If he still needed the surgery and had the option to utilize a more advanced facility… that’s great for him.
Also, duder being diagnosed with a life long debilitating condition is hardly a cost savings win for Wal-mart. They may be profiteering scum, but in this instance profit motive actually benefited an employee. Wonderful! But also sad…
I am very suspicious of articles like this that purport to show how “freedom” from medicaid, insurance companies, regulations, etc. lets companies do GOOD things. Yes, it does. However it also allows companies to royally screw their employees, who in theory have the freedom to work somewhere else, but in reality are wage slaves that are shackled to their mobile homes and cheap apartments.
PROPAGANDA, that’s what I call this.
now imagine what profit making corners they are cutting on the generics in their pharmacy because I’m sure whatever regulatory agency if any supervises that aspect has had it’s budget decimated by Congress
Absolutely, “in this instance”.
Keep in mind that this is a cherry-picked quote, in a report written by Walmart, to show how Walmart can save money by controlling who gets spine surgery and who doesn’t.
The reason they’re funnelling people to a Walmart-contracted doctor, is because they can then override any advice they’ve gotten from the employee’s doctor. And they do. The one happy anecdote doesn’t account for the many people denied surgeries by this program.
This is a corporate spin document, written by Walmart. It’s not a story about a charity.
They flew him to a medical center that is under contract to Walmart, in Walmart’s “Centers of Excellence program”.
This isn’t revolutionary. It’s a “Company Doctor” set-up. And Walmart uses it to push people to pick the cheapest of treatment paths.
Getting treatment is great, but this is For-profit propaganda, written by Walmart themselves.
FTA
Associates who are eligible for the program can choose not to use it — but at a cost. Beginning in 2017, those opting for spine surgery outside of the COE network (to avoid travel, for example) had to pick up half the total cost; the amount climbed to 100% in 2019. The same applies to associates who want surgery even though the COE concludes it’s not needed.
This means anyone who doesn’t use the company’s doctor has to pay 100% of the cost of the surgery, in most cases.

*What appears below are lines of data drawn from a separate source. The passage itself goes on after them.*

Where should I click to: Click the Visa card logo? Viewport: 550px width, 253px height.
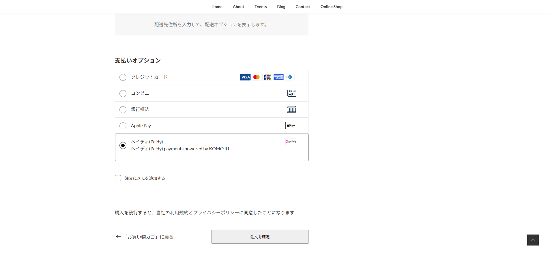tap(245, 77)
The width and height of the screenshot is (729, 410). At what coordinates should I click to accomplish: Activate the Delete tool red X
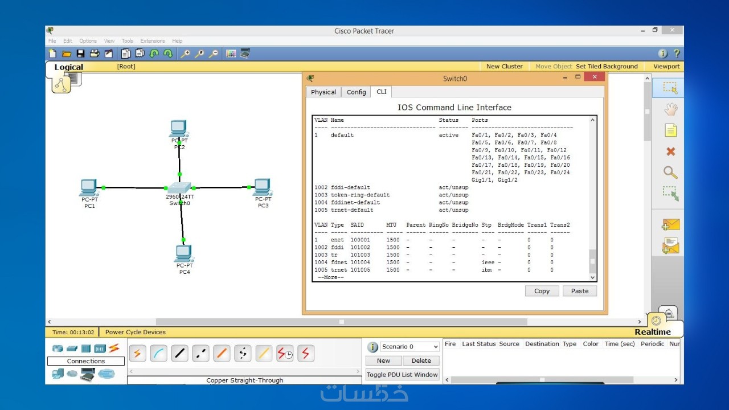(670, 151)
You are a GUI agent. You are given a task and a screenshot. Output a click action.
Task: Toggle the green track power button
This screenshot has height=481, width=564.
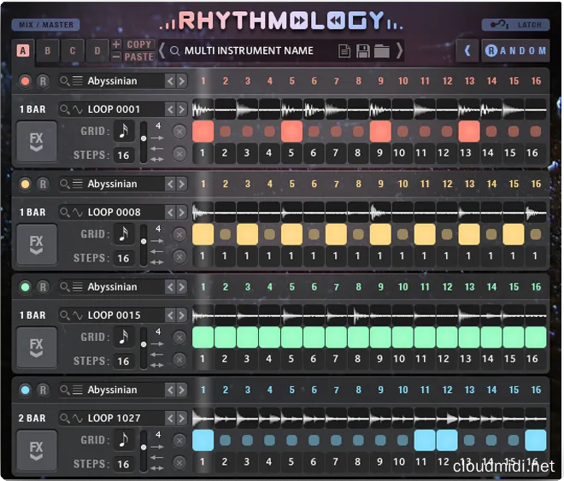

It also means they only pay if the company doctor agrees it’s a necessary procedure. That’s fine if you feel that Walmart-contracted doctors are more honest about which operations Walmart should pay for, or that all the non-Walmart doctors are probably lying thieves.
I think the study could be used either way depending on how you look at it and what part you emphasize.
The lefty in me read this and immediately thought, “this is just the kind of data we need to show that healthcare prices need to be regulated!” I didn’t even think of the anti-regulation angle until you brought it up, but you are right, spin it a different way and it supports that argument too.
Any single payor in a gut-biome triggered brain disease that is treated with mostly weight training pills (and elastic?)
[Arby’s Spokesperson:] Always the kidder, Krieger! What depths do I have to sink to for you not to tell me the exception to a hideous condition?
Phew, for a second there I was apprehensive that the takeaway was going to be “Walmart Treats Its Employees WIth Dignity,” which would have greatly upset the worldview it has taken me many years to acquire.
It’s not an unbiased study. It’s a Walmart press package.